[Items listed in a dataset]
|---|
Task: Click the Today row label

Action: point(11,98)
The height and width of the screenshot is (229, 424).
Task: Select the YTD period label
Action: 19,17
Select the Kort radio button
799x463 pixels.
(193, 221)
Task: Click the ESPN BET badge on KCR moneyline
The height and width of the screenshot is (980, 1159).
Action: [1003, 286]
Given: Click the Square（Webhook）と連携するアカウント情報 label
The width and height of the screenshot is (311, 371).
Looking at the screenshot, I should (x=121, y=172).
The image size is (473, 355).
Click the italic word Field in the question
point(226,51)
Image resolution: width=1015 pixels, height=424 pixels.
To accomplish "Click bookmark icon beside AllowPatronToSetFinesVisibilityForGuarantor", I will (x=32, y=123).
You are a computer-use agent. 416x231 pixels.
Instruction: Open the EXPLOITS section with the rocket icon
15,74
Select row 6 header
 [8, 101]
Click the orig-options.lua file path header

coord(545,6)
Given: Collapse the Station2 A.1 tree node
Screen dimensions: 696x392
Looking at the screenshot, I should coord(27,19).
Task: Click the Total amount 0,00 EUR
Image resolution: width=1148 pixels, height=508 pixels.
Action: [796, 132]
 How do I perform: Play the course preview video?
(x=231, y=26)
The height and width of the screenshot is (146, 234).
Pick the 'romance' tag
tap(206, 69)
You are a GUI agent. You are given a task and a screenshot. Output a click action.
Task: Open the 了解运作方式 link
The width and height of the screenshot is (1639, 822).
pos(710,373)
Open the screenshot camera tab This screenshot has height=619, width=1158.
|---|
Exercise task: Substitute "outline item" for every occurrence of "tree node" in all of the lines above. Keep everything else unchanged.

Finished task:
Task: Click the Today row label

Action: point(11,98)
The height and width of the screenshot is (229, 424).
Task: Select the YTD period label
Action: 19,17
Select the Kort radio button
799x463 pixels.
(193, 221)
Task: Click the ESPN BET badge on KCR moneyline
The height and width of the screenshot is (980, 1159).
Action: [1003, 286]
Given: Click the Square（Webhook）と連携するアカウント情報 label
The width and height of the screenshot is (311, 371).
Looking at the screenshot, I should (x=121, y=172).
The image size is (473, 355).
Click the italic word Field in the question
point(226,51)
Image resolution: width=1015 pixels, height=424 pixels.
To accomplish "Click bookmark icon beside AllowPatronToSetFinesVisibilityForGuarantor", I will (x=32, y=123).
You are a computer-use agent. 416x231 pixels.
Instruction: Open the EXPLOITS section with the rocket icon
15,74
Select row 6 header
 [8, 101]
Click the orig-options.lua file path header

coord(545,6)
Given: Collapse the Station2 A.1 outline item
Screen dimensions: 696x392
Looking at the screenshot, I should coord(27,19).
Task: Click the Total amount 0,00 EUR
Image resolution: width=1148 pixels, height=508 pixels.
Action: [796, 132]
 How do I perform: Play the course preview video?
(x=231, y=26)
The height and width of the screenshot is (146, 234).
Pick the 'romance' tag
tap(206, 69)
You are a GUI agent. You are given a task and a screenshot. Output a click action.
Task: Open the 了解运作方式 link
The width and height of the screenshot is (1639, 822).
pos(710,373)
Open the screenshot camera tab This screenshot has height=619, width=1158.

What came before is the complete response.